Using paging with the API:
https://ask.libreoffice.org/en/api/v1/questions/?page=1
https://ask.libreoffice.org/en/api/v1/users/?page=1

After we lock down AskBot, we will iterate through all the pages (the total is seen in the 'pages' field of users and questions endpoints).

Discourse API docs

For locally setting up Discourse, I used the dev setup instructions

git clone https://github.com/discourse/discourse.git
cd discourse
sudo d/boot_dev --init

Asks for admin email and password.

Posting is rate-limited for ordinary users, so edit config/site_settings.yml and change the topic and post creation limits in the rate_limits section to 0

Also in the posting section of config/site_settings.yml change min_post_length, min_first_post_length and min_topic_title_length to 5

Start Rails server with Sidekiq:

sudo d/unicorn

Navigate to http://localhost:9292/

Log in with your admin account.

Navigate to http://localhost:9292/admin/api/keys and create a new API key for all users (global key)

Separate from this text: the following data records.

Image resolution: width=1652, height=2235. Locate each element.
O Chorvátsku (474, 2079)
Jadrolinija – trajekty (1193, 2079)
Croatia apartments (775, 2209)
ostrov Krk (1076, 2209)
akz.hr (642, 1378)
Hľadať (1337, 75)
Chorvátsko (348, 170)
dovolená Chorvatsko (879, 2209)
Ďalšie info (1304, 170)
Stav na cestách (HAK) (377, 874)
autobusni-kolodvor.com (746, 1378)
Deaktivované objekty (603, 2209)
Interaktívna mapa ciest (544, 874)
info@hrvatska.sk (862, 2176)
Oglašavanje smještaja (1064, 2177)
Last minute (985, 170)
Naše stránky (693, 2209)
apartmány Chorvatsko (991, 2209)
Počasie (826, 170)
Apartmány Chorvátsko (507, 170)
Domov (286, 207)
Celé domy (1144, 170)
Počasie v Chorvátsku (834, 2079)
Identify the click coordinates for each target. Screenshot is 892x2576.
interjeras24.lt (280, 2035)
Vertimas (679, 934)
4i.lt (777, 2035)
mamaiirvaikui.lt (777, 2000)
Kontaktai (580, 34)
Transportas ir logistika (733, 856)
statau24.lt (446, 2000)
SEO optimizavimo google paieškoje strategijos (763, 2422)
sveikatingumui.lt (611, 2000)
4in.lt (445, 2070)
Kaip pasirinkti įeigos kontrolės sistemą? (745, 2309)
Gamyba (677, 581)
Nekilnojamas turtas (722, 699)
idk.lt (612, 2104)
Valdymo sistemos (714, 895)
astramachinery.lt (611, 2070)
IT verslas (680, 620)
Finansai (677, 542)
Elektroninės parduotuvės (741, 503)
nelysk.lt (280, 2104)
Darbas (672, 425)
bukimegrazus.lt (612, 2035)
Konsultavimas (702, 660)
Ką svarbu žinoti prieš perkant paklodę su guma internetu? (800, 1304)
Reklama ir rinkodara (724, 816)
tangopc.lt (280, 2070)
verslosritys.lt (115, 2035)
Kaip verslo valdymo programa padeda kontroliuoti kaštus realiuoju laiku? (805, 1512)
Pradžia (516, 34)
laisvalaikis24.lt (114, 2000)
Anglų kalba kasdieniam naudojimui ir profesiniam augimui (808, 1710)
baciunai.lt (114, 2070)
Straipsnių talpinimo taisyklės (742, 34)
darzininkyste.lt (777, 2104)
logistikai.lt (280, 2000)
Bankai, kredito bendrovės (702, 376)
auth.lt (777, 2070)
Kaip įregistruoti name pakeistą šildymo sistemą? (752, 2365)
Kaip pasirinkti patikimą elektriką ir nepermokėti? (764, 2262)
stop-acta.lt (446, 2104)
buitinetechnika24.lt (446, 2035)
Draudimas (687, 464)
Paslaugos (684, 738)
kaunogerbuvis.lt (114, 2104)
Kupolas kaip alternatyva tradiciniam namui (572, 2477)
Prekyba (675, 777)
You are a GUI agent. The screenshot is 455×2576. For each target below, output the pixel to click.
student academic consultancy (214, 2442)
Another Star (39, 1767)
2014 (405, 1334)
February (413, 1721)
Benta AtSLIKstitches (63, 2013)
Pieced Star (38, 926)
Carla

Navigate to http://localhost:9292/admin/site_settings/category/tags
Check "Enable tags on topics?"

To delete multiple topics, click the icon to the left of the "Topic" column title in the topics list.

Open questions:

  • How to match categories? Probably a static dictionary of language categories after they have been created in Discourse. Category for English ones will be "Question"?
  • Topics can be closed, but Discourse API docs don't tell how to specify closing date or closing user Maybe possible through reverse engineering the API
  • For answers that are accepted, append a unique string into the content like is_accepted_answer (matches the field name of the Discourse plugin). Then, run a find & replace opration in Discourse database that adds value for the custom field is_accepted_answer as used by the Solved plugin that we use. Alternative would be to add API support for the Solved plugin, example for another plugin
  • Migrating the scores for https://github.com/paviliondev/discourse-question-answer would again require some kind of database work

Python script used for the experiments is included below. It uses pydiscourse and waiting. Feel free to reimplement it without these libs, if you like. It does the hack of appending is_accepted_answer into the content of accepted answers.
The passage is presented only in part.